Jorge Agustín Nicolás Ruiz de Santayana y Borrás, nació el año 1863
en Madrid, único hijo de Agustín Ruiz de Santayana –diplomático
abulense– y Josefina Borrás Carbonell –de una familia catalana
originaria de Reus–, casada antes con un comerciante americano. Vivió en
Madrid y Ávila hasta 1872, cuando pasó a residir con su madre en
Boston, tras la separación de sus padres. Conservó siempre la
nacionalidad española. Graduado en Harvard bajo la tutela de
William
James –hermano de Henry–, estudió dos años en Alemania y regresó a
Harvard para profesar allí hasta 1912, año en que –tras heredar a su
madre– renunció a su cátedra y viajó a Europa, no regresando nunca a
Estados Unidos. Fue uno de los protagonistas de la conocida como edad de
oro de Harvard en filosofía. Fueron alumnos suyos, entre otros,
T. S.
Eliot, Gertrude Stein y Walter Lippmann. Vivió en Londres, en París y,
sobre todo, en Roma. Viajó a España sólo esporádicamente. Fue muy
reconocido en Europa y poco en España: quizá la sombra de Ortega era
alargada.
La biografía siempre incide en la actitud de una persona. Santayana
era un cosmopolita, aunque no un snob. Los americanos lo percibieron.

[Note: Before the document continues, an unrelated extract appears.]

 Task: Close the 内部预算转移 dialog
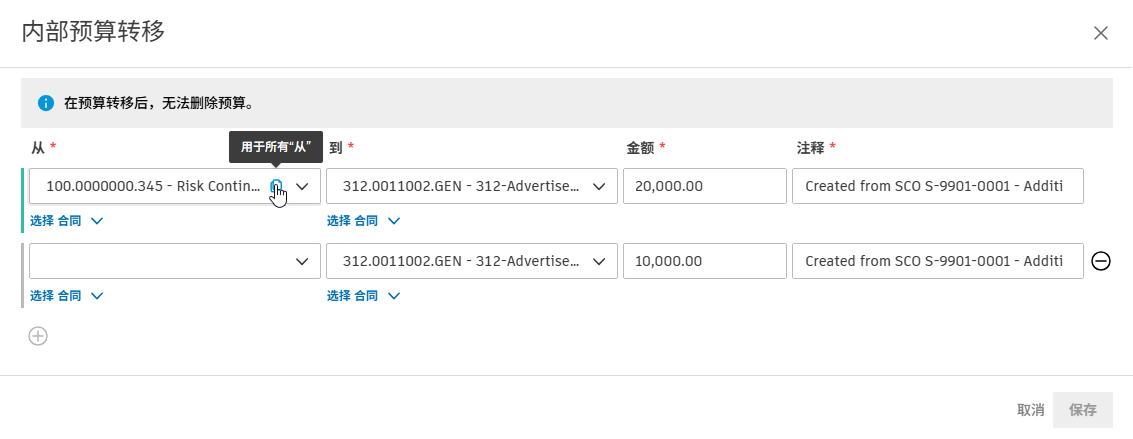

Así, Russell Kirk escribió: “Si no formó parte de la sociedad americana
estuvo, no obstante, dentro de ella de un modo que Tocqueville nunca
pudo conseguir”. Dentro sin formar parte: de ahí que su crítica fuese
profunda. “Sólo Santayana fue capaz –escribe Richard Rorty– de reírse de
nosotros sin despreciarnos, una proeza que no suele estar al alcance de
los oriundos”. Más duro fue James, su tutor: “Resulta estimulante ver
alzarse a un representante del moribundo mundo latino y administrarnos
semejante diatriba a nosotros, los bárbaros, en la hora de nuestro
triunfo”. Santayana le respondió: “Sin duda tienes razón, la latinidad
está moribunda, como Grecia lo estaba cuando transmitió al resto del
mundo las semillas de su propio racionalismo. Y esta es la razón por la
que la necesidad de trasplantar y propagar un pensamiento correcto entre
aquellos que esperan ser los futuros dueños del mundo resulta muy
apremiante”. Este es la enseñanza capital de Santayana: hay que poner
objeciones al poderoso en el momento cenital de su triunfo. Sea
americano, teutón, chino, ruso o patagón.